**Written request**
Pull out every line in the listing below that contains the word "Lokal", and copy each one in full.

**Rows**
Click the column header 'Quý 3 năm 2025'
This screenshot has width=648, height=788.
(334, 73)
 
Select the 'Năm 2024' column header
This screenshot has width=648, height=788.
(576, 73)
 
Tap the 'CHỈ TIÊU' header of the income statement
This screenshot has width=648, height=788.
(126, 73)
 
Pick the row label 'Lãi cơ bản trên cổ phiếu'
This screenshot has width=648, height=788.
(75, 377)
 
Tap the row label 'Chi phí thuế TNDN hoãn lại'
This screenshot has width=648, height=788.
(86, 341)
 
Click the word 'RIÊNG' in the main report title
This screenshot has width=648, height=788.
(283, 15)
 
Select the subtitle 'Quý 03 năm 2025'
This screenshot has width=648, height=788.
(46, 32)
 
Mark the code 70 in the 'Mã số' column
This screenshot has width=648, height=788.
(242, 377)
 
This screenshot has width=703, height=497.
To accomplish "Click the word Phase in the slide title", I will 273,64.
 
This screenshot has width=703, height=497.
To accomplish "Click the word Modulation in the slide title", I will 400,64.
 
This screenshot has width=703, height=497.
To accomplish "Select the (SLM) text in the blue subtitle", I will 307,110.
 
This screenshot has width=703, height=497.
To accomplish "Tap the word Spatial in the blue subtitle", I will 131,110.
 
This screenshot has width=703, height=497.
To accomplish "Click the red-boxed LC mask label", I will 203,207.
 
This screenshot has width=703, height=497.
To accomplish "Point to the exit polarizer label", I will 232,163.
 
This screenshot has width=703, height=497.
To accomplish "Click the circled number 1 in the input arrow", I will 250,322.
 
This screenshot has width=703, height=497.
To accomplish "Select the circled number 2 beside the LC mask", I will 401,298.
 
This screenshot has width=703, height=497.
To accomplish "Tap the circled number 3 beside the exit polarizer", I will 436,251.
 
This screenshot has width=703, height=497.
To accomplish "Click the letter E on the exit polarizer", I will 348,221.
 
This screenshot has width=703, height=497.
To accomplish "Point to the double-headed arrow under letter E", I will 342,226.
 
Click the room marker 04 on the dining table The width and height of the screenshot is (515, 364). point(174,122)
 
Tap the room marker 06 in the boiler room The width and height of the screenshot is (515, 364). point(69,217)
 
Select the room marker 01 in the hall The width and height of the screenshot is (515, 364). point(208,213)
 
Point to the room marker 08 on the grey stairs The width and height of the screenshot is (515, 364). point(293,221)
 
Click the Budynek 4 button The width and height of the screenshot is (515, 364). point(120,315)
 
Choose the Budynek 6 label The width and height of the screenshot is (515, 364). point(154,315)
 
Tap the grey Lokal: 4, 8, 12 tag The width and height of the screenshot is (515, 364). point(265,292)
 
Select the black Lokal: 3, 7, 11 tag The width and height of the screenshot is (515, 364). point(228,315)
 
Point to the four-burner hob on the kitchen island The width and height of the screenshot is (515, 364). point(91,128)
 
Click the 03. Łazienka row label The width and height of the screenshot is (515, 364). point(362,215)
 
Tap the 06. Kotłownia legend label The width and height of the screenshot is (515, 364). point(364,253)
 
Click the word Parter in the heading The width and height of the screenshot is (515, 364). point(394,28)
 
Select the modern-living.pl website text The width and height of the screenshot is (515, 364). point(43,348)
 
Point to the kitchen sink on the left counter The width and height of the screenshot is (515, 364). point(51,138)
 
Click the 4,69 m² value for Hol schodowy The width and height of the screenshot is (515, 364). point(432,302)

**Response below**
Tap the grey Lokal: 4, 8, 12 tag The width and height of the screenshot is (515, 364). point(265,292)
Select the black Lokal: 3, 7, 11 tag The width and height of the screenshot is (515, 364). point(228,315)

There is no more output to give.